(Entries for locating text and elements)
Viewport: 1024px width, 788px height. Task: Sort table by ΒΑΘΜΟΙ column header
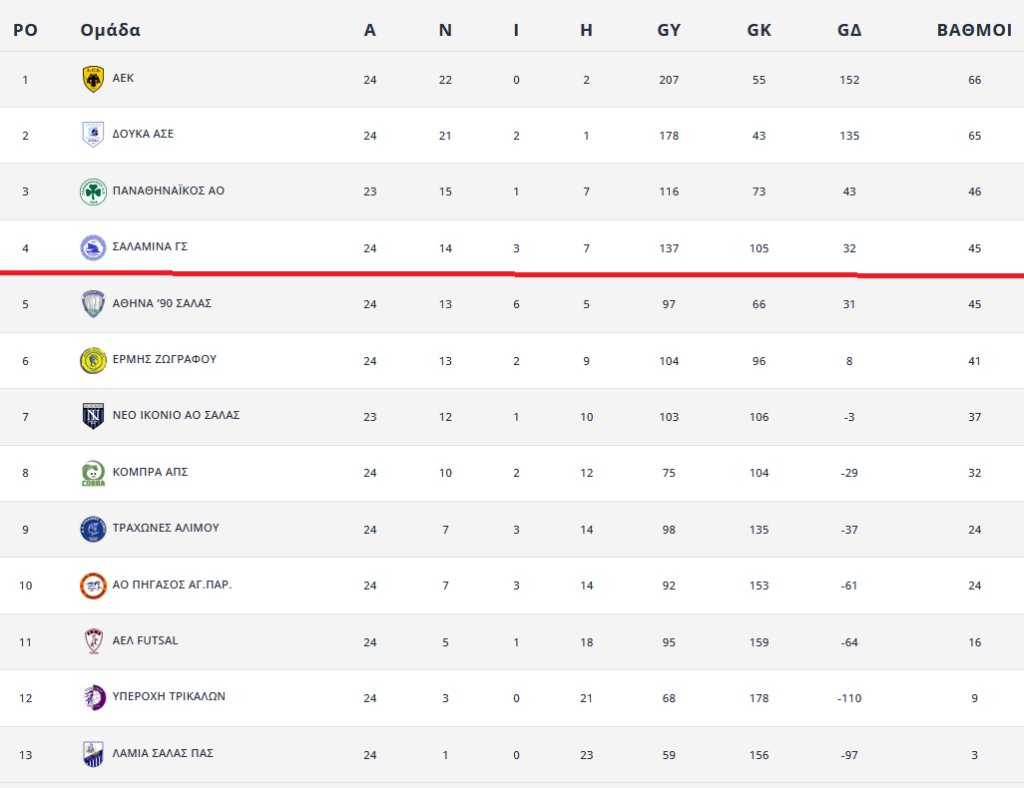pyautogui.click(x=974, y=30)
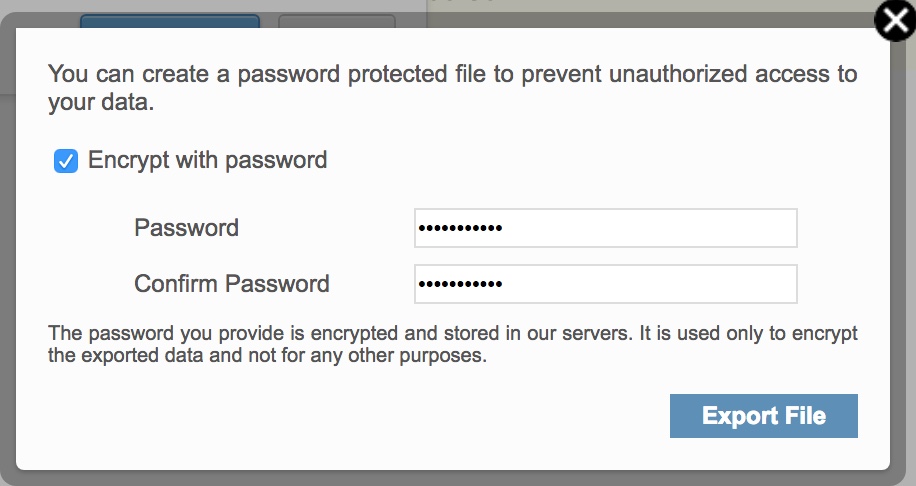
Task: Close the export dialog with the X icon
Action: click(896, 21)
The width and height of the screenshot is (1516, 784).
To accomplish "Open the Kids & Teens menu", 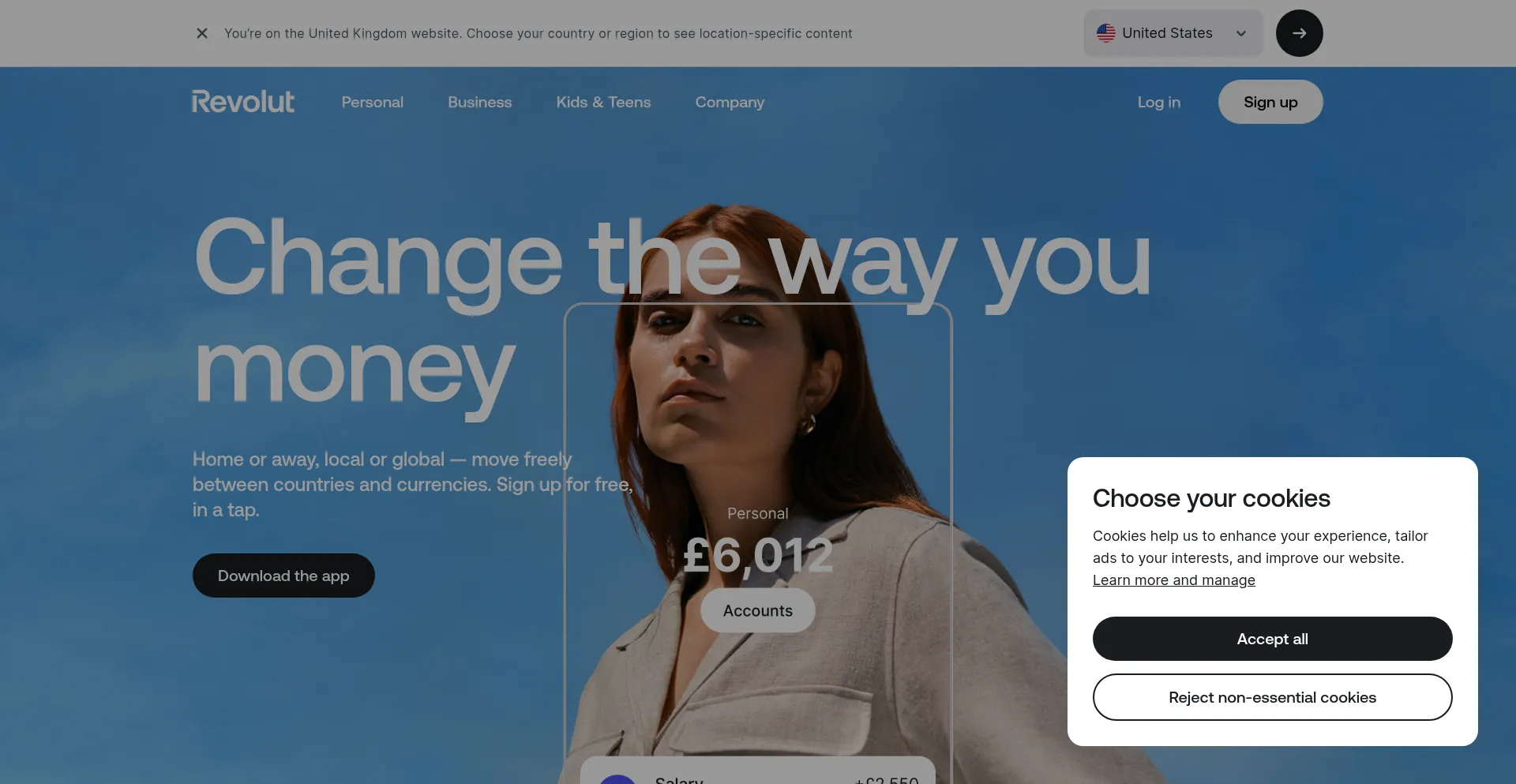I will (x=603, y=102).
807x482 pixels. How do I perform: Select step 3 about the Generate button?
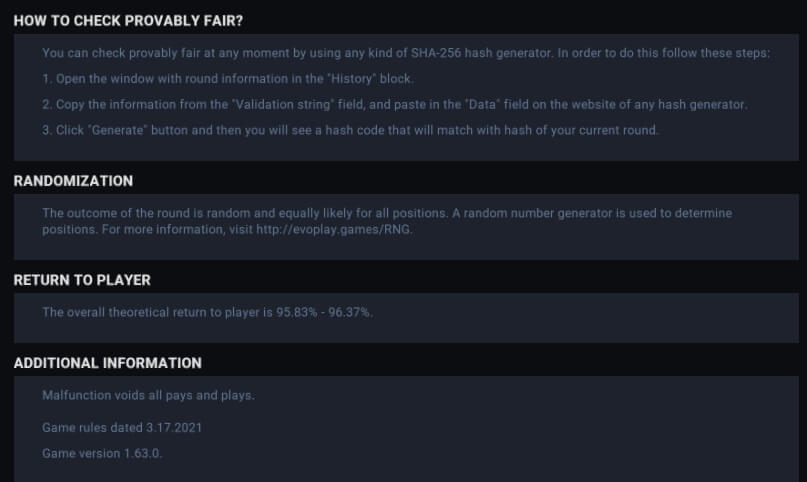(350, 130)
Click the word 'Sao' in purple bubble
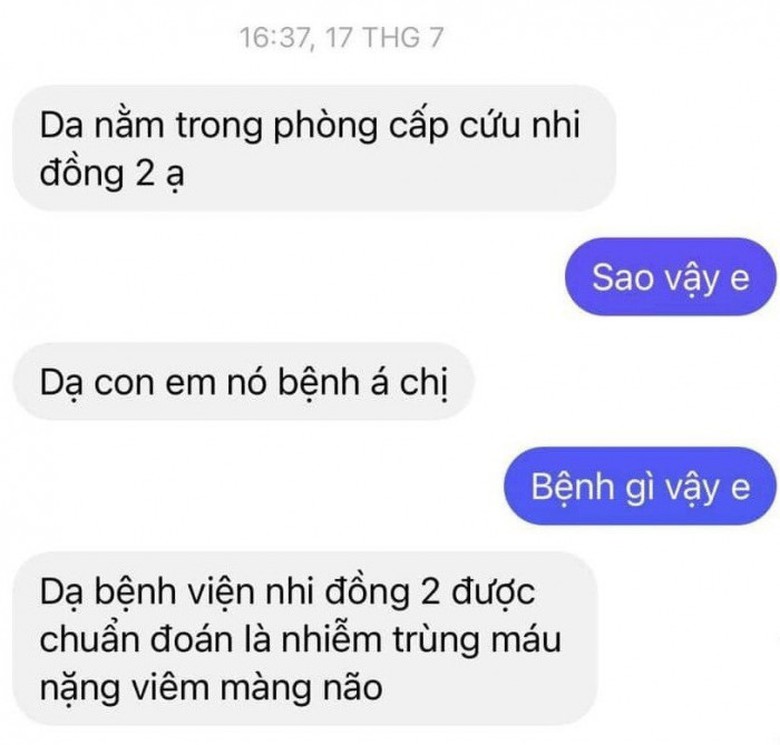 [x=622, y=277]
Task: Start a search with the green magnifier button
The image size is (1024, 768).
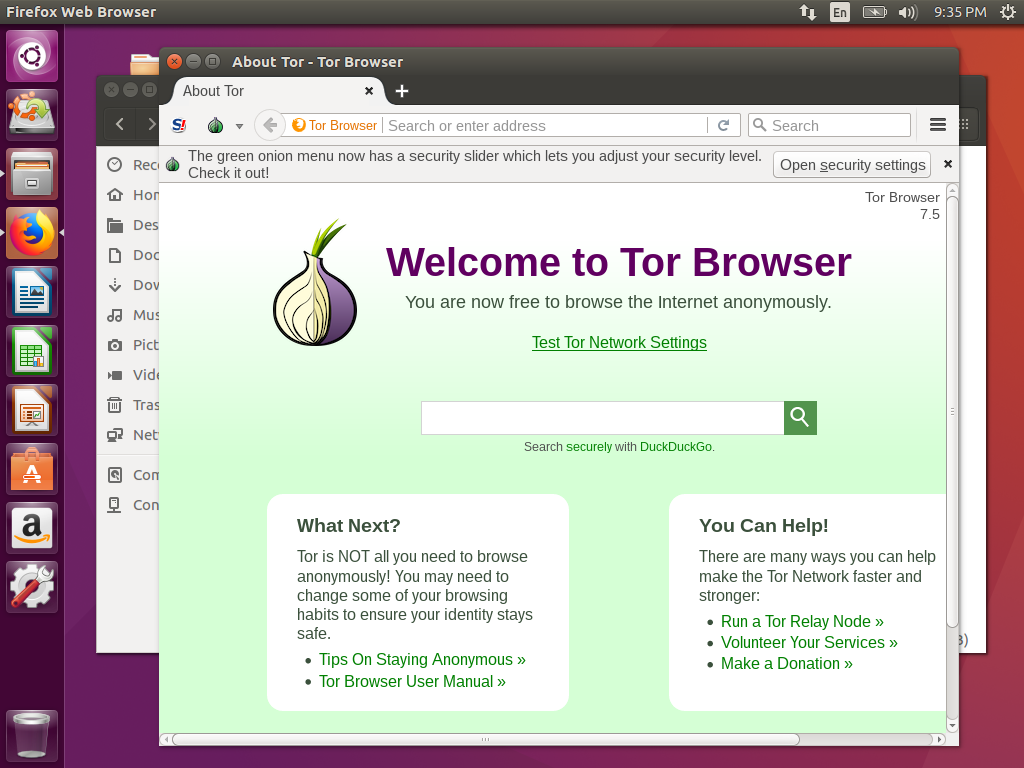Action: click(799, 417)
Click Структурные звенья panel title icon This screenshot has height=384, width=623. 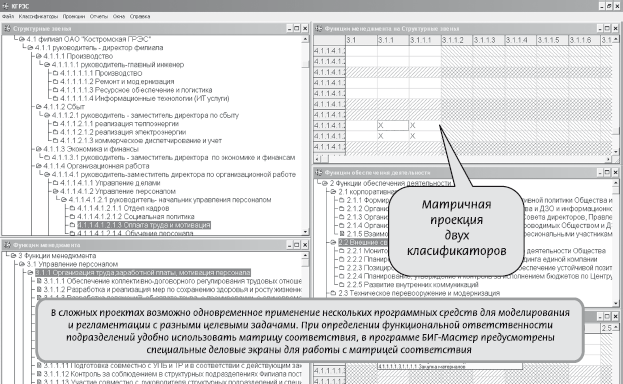click(7, 29)
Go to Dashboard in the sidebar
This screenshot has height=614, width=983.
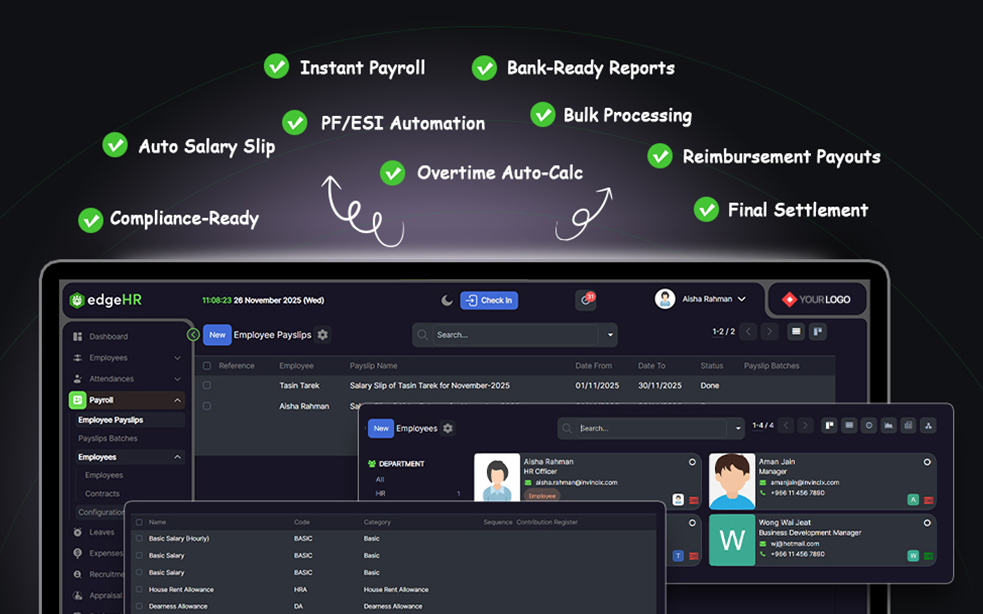pyautogui.click(x=108, y=337)
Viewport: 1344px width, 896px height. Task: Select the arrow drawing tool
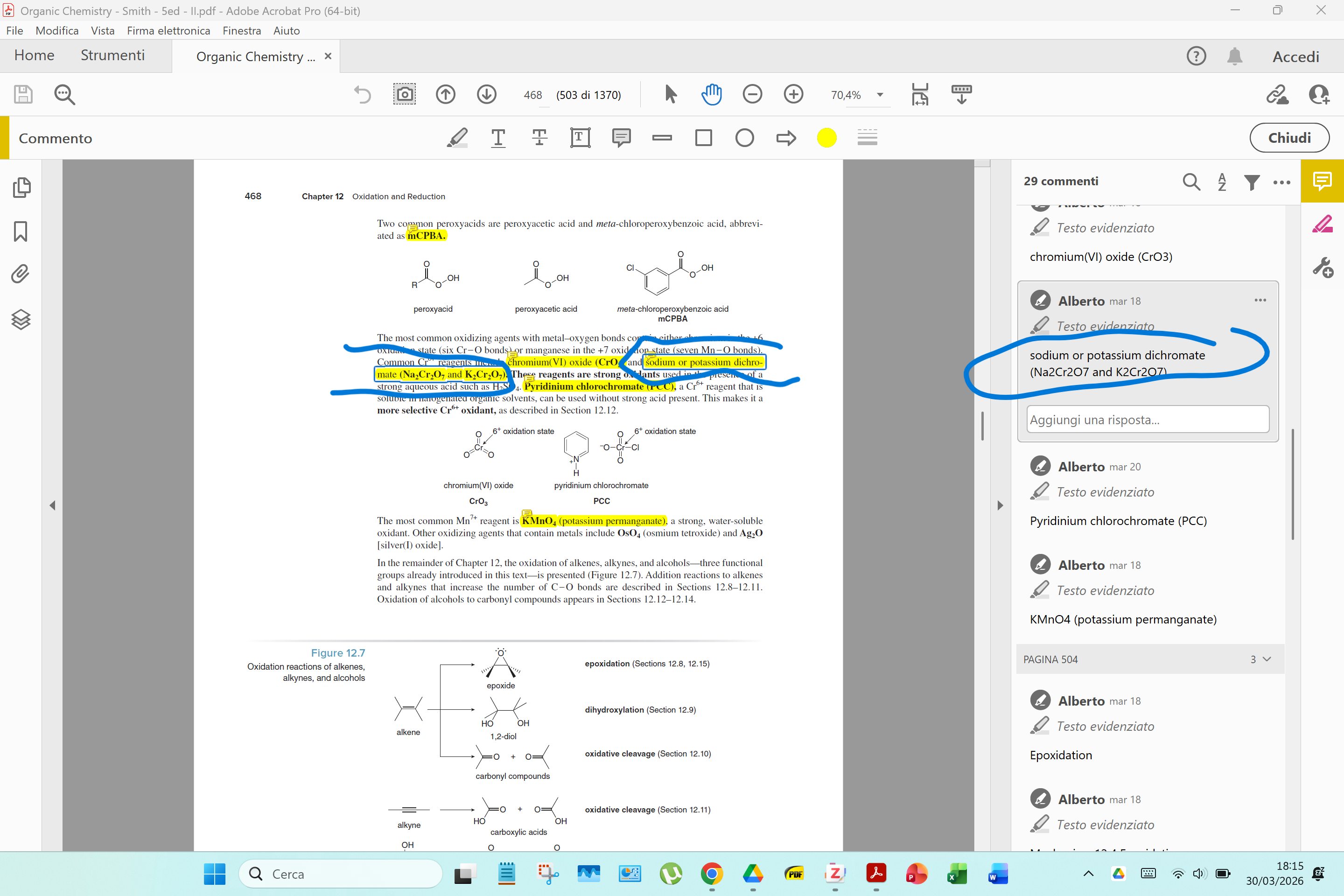click(x=786, y=138)
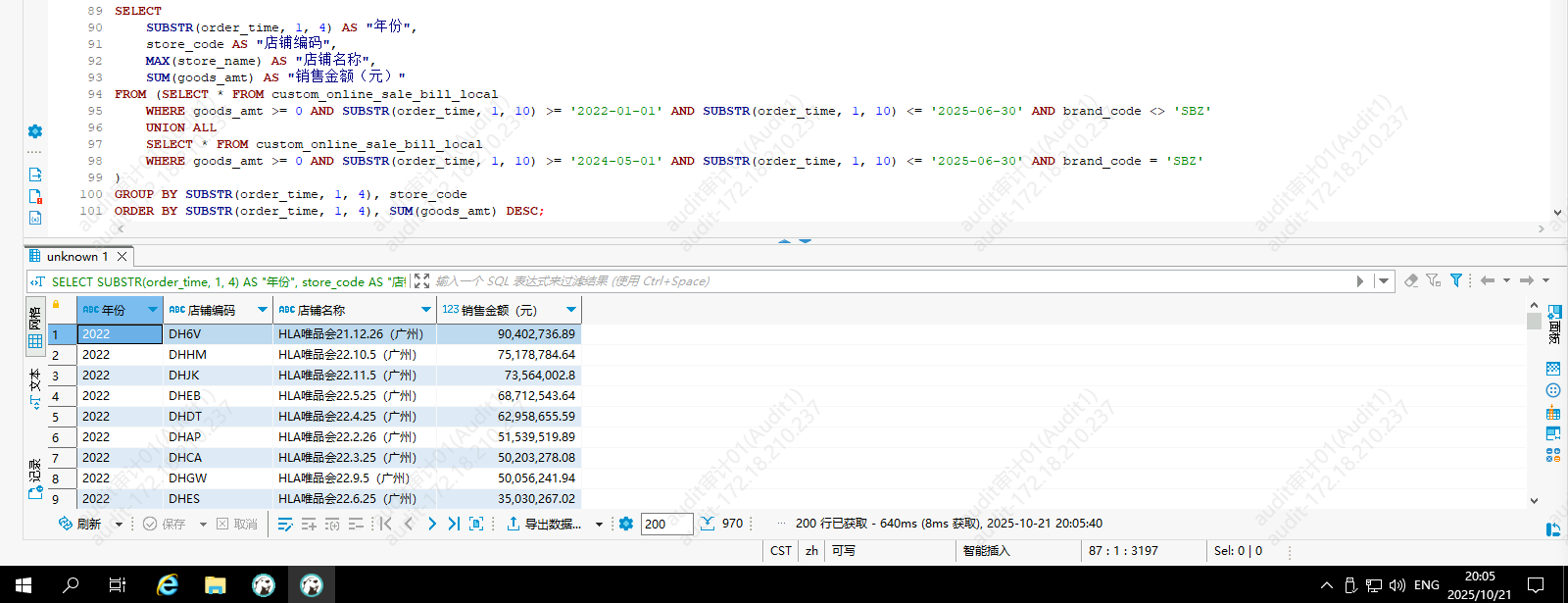Close the unknown 1 result tab
This screenshot has width=1568, height=603.
[x=122, y=257]
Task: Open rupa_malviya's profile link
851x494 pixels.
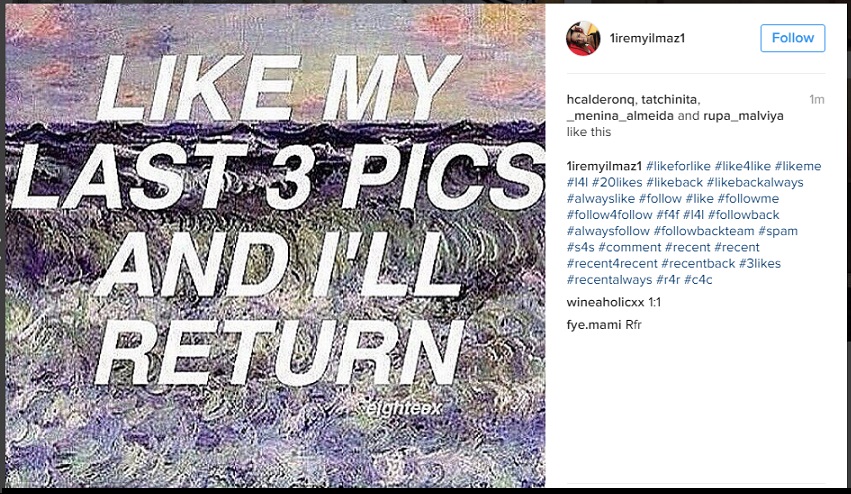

EXERCISE OBJECTIVE :: Please list each line of the records that contains the word "Viewport", copying every such line in full.

EXERCISE ANSWER ::
Viewport: 1024px width, 788px height. Task: Sort table by ΒΑΘΜΟΙ column header
Viewport: 1344px width, 896px height. Task: Select the arrow drawing tool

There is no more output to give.